Since most people with long-term and complex health needs also depend on social care services in order to maintain their health, well-being and independence, it is crucial that the Bill ensures that measures to increase integration also extend to social care. In the NHS, integration has primarily focused on integration of primary and secondary healthcare and to integrate back office support such as IT, human resources and estate management in order to make efficiency savings. While both of these aspects of integration are important, they will not lead to the system transformation hoped for in the Government’s Liberating the NHS White Paper. We need to continue the now reasonably well established place-based approach to integration which brings health and social care together, in which the totality of public resources is directed to develop seamless services which support individuals. As such, they are far more likely to lead to system reform in which all public services focus on achieving better outcomes for individuals and communities.

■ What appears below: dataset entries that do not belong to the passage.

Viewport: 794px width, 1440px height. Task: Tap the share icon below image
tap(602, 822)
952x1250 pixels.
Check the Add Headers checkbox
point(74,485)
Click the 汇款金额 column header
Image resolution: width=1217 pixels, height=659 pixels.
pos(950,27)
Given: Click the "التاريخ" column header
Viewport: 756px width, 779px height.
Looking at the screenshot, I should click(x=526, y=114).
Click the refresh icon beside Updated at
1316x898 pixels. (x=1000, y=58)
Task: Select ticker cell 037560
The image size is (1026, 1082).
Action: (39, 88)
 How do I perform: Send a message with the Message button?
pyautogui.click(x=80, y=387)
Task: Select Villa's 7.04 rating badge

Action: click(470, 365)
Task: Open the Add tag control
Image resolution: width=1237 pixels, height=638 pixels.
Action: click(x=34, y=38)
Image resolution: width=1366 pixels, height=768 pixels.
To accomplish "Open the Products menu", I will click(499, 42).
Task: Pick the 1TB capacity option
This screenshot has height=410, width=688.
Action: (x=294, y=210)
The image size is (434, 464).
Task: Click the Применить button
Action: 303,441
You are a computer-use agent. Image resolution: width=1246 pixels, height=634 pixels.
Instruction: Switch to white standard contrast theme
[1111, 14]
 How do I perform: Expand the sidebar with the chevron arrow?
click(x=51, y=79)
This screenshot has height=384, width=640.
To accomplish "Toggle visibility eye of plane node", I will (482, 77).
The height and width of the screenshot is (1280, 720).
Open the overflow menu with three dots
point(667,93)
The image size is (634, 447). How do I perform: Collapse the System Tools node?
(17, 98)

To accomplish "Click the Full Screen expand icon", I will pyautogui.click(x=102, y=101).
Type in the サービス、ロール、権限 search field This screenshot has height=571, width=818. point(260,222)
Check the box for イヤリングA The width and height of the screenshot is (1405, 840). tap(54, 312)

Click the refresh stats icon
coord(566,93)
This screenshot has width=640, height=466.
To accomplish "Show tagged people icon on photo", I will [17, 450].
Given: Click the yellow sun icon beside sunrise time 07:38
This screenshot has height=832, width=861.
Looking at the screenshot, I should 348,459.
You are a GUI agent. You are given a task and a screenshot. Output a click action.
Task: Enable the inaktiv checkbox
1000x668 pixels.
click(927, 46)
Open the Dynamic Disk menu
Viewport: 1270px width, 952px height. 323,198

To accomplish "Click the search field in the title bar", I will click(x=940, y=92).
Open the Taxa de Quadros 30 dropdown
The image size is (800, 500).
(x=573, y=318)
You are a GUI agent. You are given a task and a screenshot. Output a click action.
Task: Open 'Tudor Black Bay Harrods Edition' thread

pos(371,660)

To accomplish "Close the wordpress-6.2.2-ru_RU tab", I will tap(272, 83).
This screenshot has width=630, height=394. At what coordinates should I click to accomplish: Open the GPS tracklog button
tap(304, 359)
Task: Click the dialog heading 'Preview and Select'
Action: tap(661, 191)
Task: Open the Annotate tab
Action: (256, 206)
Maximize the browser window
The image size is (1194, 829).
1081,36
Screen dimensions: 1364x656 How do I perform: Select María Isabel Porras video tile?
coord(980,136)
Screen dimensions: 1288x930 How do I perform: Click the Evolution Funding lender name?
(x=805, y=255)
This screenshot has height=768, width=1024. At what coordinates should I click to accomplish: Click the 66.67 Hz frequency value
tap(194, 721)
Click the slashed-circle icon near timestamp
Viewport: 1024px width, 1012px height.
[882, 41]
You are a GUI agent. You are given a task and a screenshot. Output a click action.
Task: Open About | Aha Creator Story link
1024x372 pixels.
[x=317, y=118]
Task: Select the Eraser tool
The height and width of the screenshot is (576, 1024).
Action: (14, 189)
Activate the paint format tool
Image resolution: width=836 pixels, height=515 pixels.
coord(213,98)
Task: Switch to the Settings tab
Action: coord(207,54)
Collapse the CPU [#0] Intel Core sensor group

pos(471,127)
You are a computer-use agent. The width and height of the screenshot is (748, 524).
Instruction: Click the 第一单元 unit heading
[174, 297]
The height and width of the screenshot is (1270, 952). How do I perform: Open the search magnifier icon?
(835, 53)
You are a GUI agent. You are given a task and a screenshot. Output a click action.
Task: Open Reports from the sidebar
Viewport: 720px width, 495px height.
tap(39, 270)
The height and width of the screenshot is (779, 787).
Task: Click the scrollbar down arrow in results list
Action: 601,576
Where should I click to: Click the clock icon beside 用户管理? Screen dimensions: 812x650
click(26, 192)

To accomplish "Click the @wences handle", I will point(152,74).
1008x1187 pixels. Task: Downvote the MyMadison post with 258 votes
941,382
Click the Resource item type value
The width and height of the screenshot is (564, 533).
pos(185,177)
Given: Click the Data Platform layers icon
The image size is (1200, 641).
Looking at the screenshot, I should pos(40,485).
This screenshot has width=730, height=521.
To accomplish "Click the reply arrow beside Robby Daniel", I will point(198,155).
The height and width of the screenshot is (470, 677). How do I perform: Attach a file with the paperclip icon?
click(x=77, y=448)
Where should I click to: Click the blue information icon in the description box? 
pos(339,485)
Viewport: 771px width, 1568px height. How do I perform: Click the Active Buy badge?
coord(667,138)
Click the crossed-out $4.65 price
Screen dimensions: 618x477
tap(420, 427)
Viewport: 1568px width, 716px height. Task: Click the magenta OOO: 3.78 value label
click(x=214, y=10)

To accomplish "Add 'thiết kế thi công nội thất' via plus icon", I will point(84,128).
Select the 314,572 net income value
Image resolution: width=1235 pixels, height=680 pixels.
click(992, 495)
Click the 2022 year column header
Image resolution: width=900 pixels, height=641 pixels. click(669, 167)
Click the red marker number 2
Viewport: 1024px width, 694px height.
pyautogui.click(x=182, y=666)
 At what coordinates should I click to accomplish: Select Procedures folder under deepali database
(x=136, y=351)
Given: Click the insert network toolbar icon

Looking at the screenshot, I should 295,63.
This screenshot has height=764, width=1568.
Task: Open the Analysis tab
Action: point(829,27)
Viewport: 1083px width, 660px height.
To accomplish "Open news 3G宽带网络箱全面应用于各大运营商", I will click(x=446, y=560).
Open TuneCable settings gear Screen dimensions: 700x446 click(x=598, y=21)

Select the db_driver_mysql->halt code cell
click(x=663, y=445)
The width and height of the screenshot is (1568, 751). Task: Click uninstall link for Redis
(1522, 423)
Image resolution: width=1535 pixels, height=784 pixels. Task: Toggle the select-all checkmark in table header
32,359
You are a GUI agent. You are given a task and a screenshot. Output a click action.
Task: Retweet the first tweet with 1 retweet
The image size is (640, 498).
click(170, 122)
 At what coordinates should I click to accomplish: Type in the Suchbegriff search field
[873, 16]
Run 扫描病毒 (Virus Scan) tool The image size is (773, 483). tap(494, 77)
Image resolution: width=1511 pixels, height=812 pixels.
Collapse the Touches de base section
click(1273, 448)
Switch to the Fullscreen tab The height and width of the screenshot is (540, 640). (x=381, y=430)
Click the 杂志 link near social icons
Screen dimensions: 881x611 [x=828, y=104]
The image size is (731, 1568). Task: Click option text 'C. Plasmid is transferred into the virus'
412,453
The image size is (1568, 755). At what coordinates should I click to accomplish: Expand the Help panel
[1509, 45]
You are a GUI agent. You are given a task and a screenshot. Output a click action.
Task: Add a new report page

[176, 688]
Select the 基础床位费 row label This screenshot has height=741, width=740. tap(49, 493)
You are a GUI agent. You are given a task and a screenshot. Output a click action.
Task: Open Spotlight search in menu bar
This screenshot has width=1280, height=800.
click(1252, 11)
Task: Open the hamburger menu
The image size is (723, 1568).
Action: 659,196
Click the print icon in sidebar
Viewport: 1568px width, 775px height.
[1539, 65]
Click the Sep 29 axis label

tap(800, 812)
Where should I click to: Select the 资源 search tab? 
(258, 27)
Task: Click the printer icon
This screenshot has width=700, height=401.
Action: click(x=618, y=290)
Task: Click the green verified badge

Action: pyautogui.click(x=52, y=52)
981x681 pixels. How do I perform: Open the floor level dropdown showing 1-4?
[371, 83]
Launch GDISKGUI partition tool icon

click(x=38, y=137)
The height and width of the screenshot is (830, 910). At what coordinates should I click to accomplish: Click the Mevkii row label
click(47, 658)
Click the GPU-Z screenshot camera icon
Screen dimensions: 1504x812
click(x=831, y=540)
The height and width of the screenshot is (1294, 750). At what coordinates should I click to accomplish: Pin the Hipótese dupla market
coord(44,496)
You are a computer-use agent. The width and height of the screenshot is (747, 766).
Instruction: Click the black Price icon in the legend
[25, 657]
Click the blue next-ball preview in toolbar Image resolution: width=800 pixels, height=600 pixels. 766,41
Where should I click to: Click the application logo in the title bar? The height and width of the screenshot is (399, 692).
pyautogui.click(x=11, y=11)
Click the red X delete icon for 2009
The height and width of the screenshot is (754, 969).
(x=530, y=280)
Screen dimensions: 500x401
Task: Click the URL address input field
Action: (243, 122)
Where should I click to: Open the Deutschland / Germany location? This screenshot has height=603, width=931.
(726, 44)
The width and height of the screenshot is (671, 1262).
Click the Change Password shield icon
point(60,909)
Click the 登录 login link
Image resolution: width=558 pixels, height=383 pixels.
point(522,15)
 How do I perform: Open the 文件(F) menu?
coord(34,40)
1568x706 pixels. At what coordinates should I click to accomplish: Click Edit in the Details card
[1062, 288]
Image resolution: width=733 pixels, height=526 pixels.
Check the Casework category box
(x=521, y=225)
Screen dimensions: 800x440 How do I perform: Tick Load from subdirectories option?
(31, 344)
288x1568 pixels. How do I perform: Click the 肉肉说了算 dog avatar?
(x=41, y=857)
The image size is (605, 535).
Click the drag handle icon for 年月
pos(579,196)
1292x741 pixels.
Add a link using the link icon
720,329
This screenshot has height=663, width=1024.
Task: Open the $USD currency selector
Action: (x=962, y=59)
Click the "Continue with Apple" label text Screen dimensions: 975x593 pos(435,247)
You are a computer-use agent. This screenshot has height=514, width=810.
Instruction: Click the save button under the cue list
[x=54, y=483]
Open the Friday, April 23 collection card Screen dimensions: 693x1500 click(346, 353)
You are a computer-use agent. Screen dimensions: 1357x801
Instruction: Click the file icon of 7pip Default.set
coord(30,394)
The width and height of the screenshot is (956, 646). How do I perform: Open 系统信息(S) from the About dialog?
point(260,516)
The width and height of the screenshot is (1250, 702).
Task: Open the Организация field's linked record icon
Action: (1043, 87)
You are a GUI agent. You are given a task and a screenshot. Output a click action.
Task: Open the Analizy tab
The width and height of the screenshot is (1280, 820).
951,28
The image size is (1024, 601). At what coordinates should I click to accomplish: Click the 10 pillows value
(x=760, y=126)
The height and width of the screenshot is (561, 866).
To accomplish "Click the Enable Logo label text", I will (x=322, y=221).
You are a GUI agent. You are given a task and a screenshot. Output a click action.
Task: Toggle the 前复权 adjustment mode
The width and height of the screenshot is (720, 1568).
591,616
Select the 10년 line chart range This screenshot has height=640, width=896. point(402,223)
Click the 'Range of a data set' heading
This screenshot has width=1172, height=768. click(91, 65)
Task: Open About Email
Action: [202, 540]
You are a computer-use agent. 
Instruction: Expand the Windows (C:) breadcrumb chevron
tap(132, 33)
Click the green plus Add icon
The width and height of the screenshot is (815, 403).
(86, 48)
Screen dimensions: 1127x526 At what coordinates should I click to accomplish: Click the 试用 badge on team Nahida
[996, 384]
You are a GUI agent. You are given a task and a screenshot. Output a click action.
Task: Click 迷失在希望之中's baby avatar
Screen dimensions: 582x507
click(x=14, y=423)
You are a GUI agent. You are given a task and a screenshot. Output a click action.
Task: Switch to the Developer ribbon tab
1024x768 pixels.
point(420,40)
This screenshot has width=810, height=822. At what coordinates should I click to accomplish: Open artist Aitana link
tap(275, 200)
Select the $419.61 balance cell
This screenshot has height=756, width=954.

Local councils have an established record of commissioning for people with complex and ongoing health and social care needs: in particular, homeless people; people with mental health problems, learning disabilities, AIDS/HIV and dementia; and children’s health. It is vital that commissioners of services for people with complex health and social care needs understand the important contribution of housing, leisure and recreation, access to education and other mainstream local authority services to supporting vulnerable people to remain healthy, independent and productive members of the community. Noble Lords have pointed out that clinical commissioning groups will have little understanding or experience of commissioning the complex package of support required. I would therefore emphasise the importance of joint commissioning or delegating commissioning to local authorities and hope that the Minister will respond positively to this.